◆ ACTIVITY
Pictures are to be omitted. Output only the lines from the one containing "Viewport: 1280px width, 720px" through the end of the data, word for word.

◆ RECORDED INFORMATION
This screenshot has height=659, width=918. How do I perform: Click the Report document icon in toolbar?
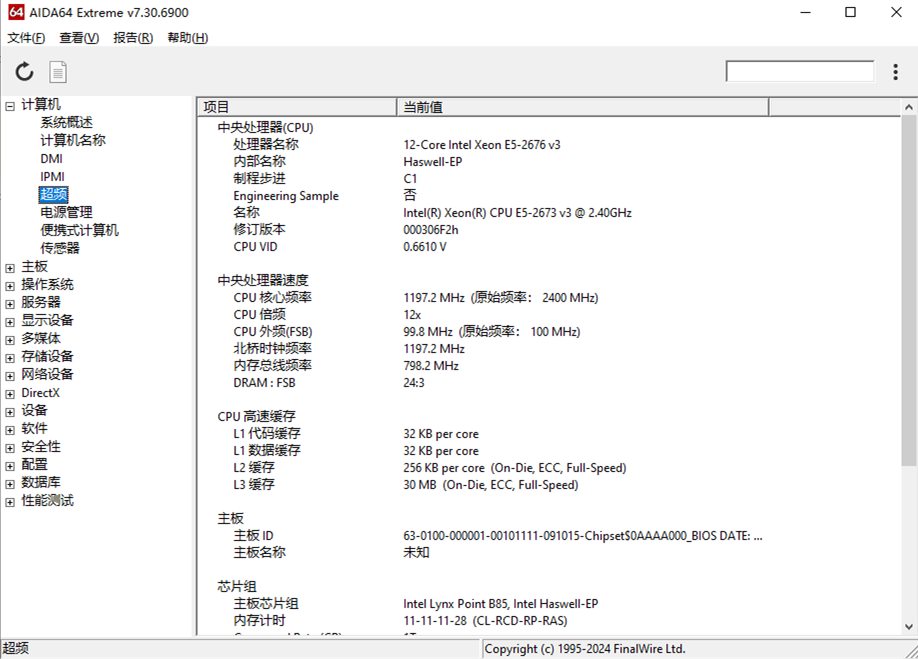click(x=59, y=71)
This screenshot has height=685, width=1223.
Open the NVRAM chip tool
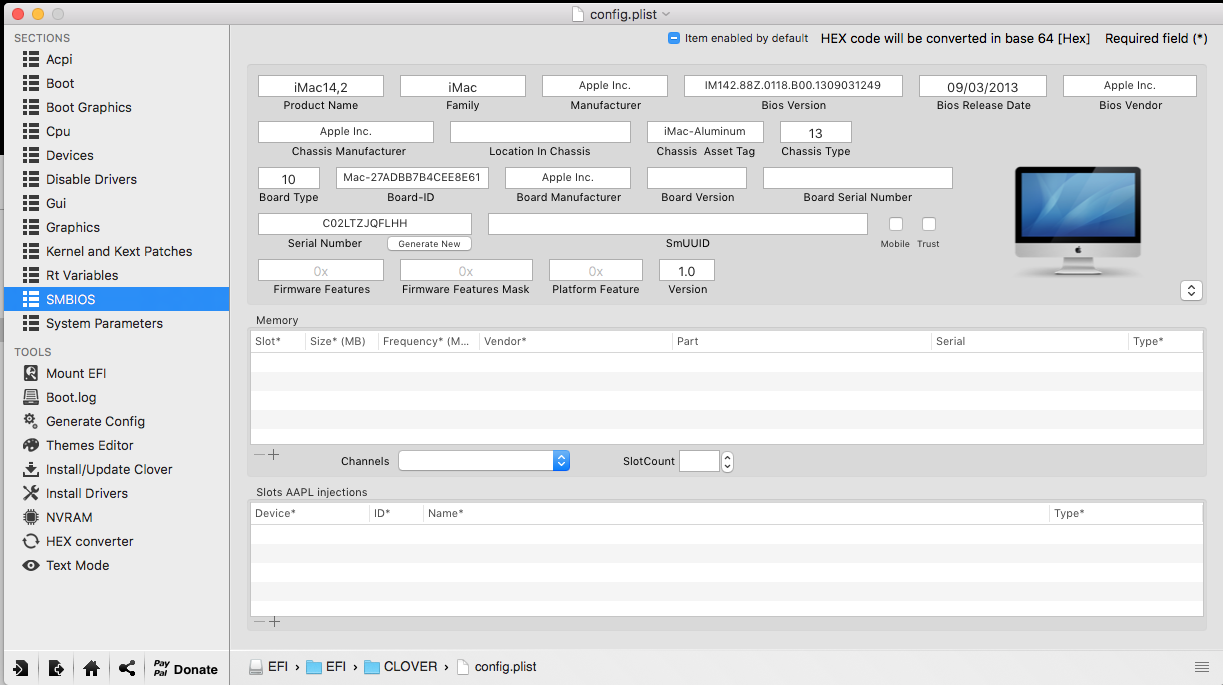[31, 517]
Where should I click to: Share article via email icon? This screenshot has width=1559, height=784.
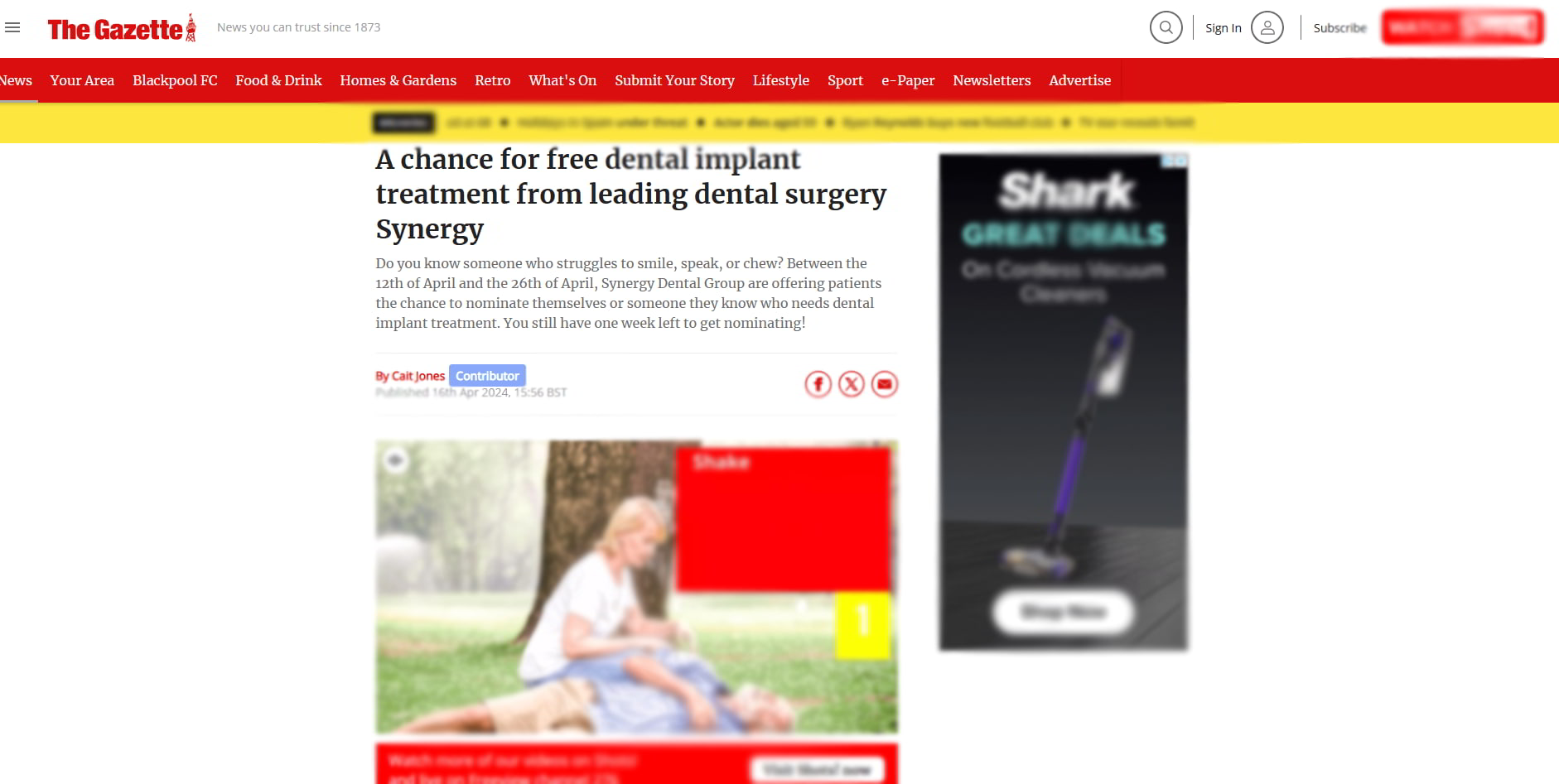point(884,384)
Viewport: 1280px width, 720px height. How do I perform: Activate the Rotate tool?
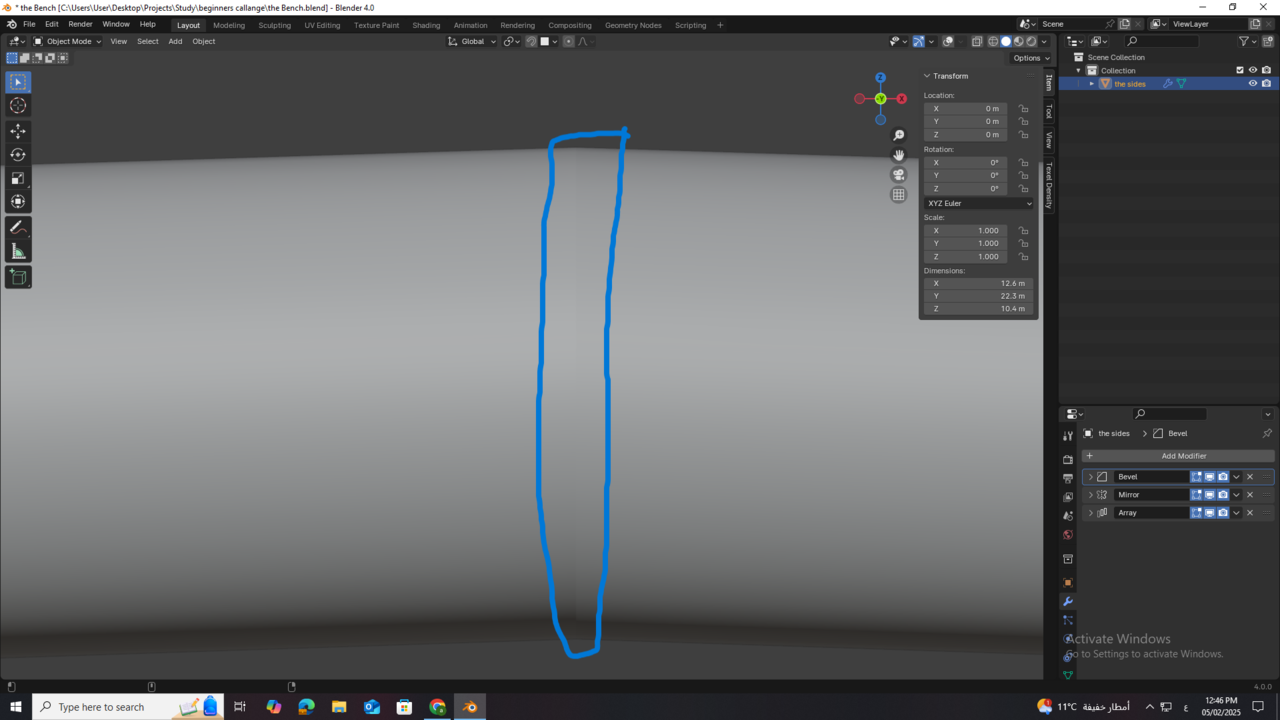pyautogui.click(x=18, y=154)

◆ THE ANSWER
Viewport: 1280px width, 720px height. How do I perform: Activate the Rotate tool?
pyautogui.click(x=18, y=154)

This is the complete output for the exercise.